§ **Request**: Present the material below as a numbered list, one line per item, and drop any blank lines.

§ **Exercise materials**:
+ + +

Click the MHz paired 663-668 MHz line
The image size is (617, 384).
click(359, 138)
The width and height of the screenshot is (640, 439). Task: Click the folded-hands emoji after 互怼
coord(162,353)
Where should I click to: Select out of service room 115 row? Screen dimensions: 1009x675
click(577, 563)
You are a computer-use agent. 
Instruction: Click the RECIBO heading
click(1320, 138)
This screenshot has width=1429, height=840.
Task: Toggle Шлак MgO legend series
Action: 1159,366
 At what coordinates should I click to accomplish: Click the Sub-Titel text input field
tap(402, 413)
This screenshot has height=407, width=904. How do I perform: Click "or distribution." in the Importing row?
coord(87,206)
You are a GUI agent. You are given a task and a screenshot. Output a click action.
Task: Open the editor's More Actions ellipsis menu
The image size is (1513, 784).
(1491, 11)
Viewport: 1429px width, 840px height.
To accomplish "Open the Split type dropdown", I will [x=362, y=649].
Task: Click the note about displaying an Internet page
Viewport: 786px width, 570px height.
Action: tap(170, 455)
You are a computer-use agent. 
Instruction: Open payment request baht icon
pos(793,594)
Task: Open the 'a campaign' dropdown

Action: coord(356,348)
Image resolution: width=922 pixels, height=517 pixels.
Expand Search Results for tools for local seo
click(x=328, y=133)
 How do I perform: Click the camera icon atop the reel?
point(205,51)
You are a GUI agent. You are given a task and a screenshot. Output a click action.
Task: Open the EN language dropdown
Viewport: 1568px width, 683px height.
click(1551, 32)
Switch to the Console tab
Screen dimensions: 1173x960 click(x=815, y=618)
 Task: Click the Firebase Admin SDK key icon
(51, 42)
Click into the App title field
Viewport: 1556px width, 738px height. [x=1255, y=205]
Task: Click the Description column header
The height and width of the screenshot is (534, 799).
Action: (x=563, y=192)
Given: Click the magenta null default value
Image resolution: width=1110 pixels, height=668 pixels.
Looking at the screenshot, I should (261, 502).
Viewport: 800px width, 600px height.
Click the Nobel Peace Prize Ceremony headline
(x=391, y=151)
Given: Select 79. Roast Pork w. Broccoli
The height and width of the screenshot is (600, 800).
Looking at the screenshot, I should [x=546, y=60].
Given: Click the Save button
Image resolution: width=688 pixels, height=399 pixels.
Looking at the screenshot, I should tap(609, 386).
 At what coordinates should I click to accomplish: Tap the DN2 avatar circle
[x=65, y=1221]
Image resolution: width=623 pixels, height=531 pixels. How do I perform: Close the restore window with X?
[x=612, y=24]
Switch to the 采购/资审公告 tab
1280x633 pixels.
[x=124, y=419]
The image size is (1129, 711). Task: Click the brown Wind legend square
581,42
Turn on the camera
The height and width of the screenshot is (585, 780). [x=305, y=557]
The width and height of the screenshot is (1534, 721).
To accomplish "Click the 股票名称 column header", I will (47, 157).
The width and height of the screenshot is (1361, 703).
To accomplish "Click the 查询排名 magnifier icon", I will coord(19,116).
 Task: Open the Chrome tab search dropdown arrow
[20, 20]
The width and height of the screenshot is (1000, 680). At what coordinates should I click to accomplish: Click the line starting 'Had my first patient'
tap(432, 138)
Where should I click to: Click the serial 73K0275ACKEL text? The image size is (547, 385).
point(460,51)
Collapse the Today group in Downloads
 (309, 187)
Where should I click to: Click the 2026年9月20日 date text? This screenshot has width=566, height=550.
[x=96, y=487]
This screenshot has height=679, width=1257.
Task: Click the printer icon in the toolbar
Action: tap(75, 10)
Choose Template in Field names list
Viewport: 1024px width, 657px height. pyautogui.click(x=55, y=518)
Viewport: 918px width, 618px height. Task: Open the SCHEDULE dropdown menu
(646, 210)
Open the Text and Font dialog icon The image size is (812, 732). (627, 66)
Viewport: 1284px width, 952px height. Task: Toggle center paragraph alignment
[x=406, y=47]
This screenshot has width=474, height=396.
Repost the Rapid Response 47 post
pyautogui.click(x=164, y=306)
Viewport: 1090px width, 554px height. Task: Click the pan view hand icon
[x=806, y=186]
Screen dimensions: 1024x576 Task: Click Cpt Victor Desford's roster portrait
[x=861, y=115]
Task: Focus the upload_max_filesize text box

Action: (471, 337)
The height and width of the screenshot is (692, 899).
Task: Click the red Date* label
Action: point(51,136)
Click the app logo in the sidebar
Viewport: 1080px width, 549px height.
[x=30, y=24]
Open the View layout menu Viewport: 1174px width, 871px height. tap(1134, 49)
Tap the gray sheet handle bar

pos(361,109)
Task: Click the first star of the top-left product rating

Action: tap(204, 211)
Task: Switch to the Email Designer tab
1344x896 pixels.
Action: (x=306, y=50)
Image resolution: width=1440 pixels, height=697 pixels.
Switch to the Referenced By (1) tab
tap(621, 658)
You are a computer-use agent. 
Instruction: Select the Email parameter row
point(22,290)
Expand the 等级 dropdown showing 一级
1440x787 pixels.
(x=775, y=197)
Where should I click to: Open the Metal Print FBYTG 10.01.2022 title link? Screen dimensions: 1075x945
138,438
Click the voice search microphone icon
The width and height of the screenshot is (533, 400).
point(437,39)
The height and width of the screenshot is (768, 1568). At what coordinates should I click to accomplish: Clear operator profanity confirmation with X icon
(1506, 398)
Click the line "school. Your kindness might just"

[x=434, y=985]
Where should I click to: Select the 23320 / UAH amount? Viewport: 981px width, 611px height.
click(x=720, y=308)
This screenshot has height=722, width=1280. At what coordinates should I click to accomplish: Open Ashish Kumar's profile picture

+ + +

§ **Exercise response**:
1. Click the MHz paired 663-668 MHz line
2. The image size is (617, 384).
3. click(359, 138)
4. The width and height of the screenshot is (640, 439). Task: Click the folded-hands emoji after 互怼
5. coord(162,353)
6. Where should I click to: Select out of service room 115 row? Screen dimensions: 1009x675
7. click(577, 563)
8. You are a computer-use agent. 
9. Instruction: Click the RECIBO heading
10. click(1320, 138)
11. This screenshot has width=1429, height=840.
12. Task: Toggle Шлак MgO legend series
13. Action: 1159,366
14.  At what coordinates should I click to accomplish: Click the Sub-Titel text input field
15. tap(402, 413)
16. This screenshot has height=407, width=904. How do I perform: Click "or distribution." in the Importing row?
17. coord(87,206)
18. You are a GUI agent. You are given a task and a screenshot. Output a click action.
19. Task: Open the editor's More Actions ellipsis menu
20. The image size is (1513, 784).
21. (1491, 11)
22. Viewport: 1429px width, 840px height.
23. To accomplish "Open the Split type dropdown", I will [x=362, y=649].
24. Task: Click the note about displaying an Internet page
25. Viewport: 786px width, 570px height.
26. Action: tap(170, 455)
27. You are a computer-use agent. 
28. Instruction: Open payment request baht icon
29. pos(793,594)
30. Task: Open the 'a campaign' dropdown
31. Action: coord(356,348)
32. Image resolution: width=922 pixels, height=517 pixels.
33. Expand Search Results for tools for local seo
34. click(x=328, y=133)
35.  How do I perform: Click the camera icon atop the reel?
36. point(205,51)
37. You are a GUI agent. You are given a task and a screenshot. Output a click action.
38. Task: Open the EN language dropdown
39. Viewport: 1568px width, 683px height.
40. click(1551, 32)
41. Switch to the Console tab
42. Screen dimensions: 1173x960 click(x=815, y=618)
43.  Task: Click the Firebase Admin SDK key icon
44. (51, 42)
45. Click into the App title field
46. Viewport: 1556px width, 738px height. [x=1255, y=205]
47. Task: Click the Description column header
48. The height and width of the screenshot is (534, 799).
49. Action: (x=563, y=192)
50. Given: Click the magenta null default value
51. Image resolution: width=1110 pixels, height=668 pixels.
52. Looking at the screenshot, I should (261, 502).
53. Viewport: 800px width, 600px height.
54. Click the Nobel Peace Prize Ceremony headline
55. (x=391, y=151)
56. Given: Select 79. Roast Pork w. Broccoli
57. The height and width of the screenshot is (600, 800).
58. Looking at the screenshot, I should [x=546, y=60].
59. Given: Click the Save button
60. Image resolution: width=688 pixels, height=399 pixels.
61. Looking at the screenshot, I should tap(609, 386).
62.  At what coordinates should I click to accomplish: Tap the DN2 avatar circle
63. [x=65, y=1221]
64. Image resolution: width=623 pixels, height=531 pixels. How do I perform: Close the restore window with X?
65. [x=612, y=24]
66. Switch to the 采购/资审公告 tab
67. 1280x633 pixels.
68. [x=124, y=419]
69. The image size is (1129, 711). Task: Click the brown Wind legend square
70. 581,42
71. Turn on the camera
72. The height and width of the screenshot is (585, 780). [x=305, y=557]
73. The width and height of the screenshot is (1534, 721).
74. To accomplish "Click the 股票名称 column header", I will (47, 157).
75. The width and height of the screenshot is (1361, 703).
76. To accomplish "Click the 查询排名 magnifier icon", I will coord(19,116).
77.  Task: Open the Chrome tab search dropdown arrow
78. [20, 20]
79. The width and height of the screenshot is (1000, 680). At what coordinates should I click to accomplish: Click the line starting 'Had my first patient'
80. tap(432, 138)
81. Where should I click to: Click the serial 73K0275ACKEL text? The image size is (547, 385).
82. point(460,51)
83. Collapse the Today group in Downloads
84.  (309, 187)
85. Where should I click to: Click the 2026年9月20日 date text? This screenshot has width=566, height=550.
86. [x=96, y=487]
87. This screenshot has height=679, width=1257.
88. Task: Click the printer icon in the toolbar
89. Action: tap(75, 10)
90. Choose Template in Field names list
91. Viewport: 1024px width, 657px height. pyautogui.click(x=55, y=518)
92. Viewport: 918px width, 618px height. Task: Open the SCHEDULE dropdown menu
93. (646, 210)
94. Open the Text and Font dialog icon The image size is (812, 732). (627, 66)
95. Viewport: 1284px width, 952px height. Task: Toggle center paragraph alignment
96. [x=406, y=47]
97. This screenshot has width=474, height=396.
98. Repost the Rapid Response 47 post
99. pyautogui.click(x=164, y=306)
100. Viewport: 1090px width, 554px height. Task: Click the pan view hand icon
101. [x=806, y=186]
102. Screen dimensions: 1024x576 Task: Click Cpt Victor Desford's roster portrait
103. [x=861, y=115]
104. Task: Focus the upload_max_filesize text box
105. Action: (471, 337)
106. The height and width of the screenshot is (692, 899).
107. Task: Click the red Date* label
108. Action: point(51,136)
109. Click the app logo in the sidebar
110. Viewport: 1080px width, 549px height.
111. [x=30, y=24]
112. Open the View layout menu Viewport: 1174px width, 871px height. tap(1134, 49)
113. Tap the gray sheet handle bar
114. pos(361,109)
115. Task: Click the first star of the top-left product rating
116. Action: tap(204, 211)
117. Task: Switch to the Email Designer tab
118. 1344x896 pixels.
119. Action: (x=306, y=50)
120. Image resolution: width=1440 pixels, height=697 pixels.
121. Switch to the Referenced By (1) tab
122. tap(621, 658)
123. You are a computer-use agent. 
124. Instruction: Select the Email parameter row
125. point(22,290)
126. Expand the 等级 dropdown showing 一级
127. 1440x787 pixels.
128. (x=775, y=197)
129. Where should I click to: Open the Metal Print FBYTG 10.01.2022 title link? Screen dimensions: 1075x945
130. 138,438
131. Click the voice search microphone icon
132. The width and height of the screenshot is (533, 400).
133. point(437,39)
134. The height and width of the screenshot is (768, 1568). At what coordinates should I click to accomplish: Clear operator profanity confirmation with X icon
135. (1506, 398)
136. Click the line "school. Your kindness might just"
137. [x=434, y=985]
138. Where should I click to: Select the 23320 / UAH amount? Viewport: 981px width, 611px height.
139. click(x=720, y=308)
140. This screenshot has height=722, width=1280. At what coordinates should I click to accomplish: Open Ashish Kumar's profile picture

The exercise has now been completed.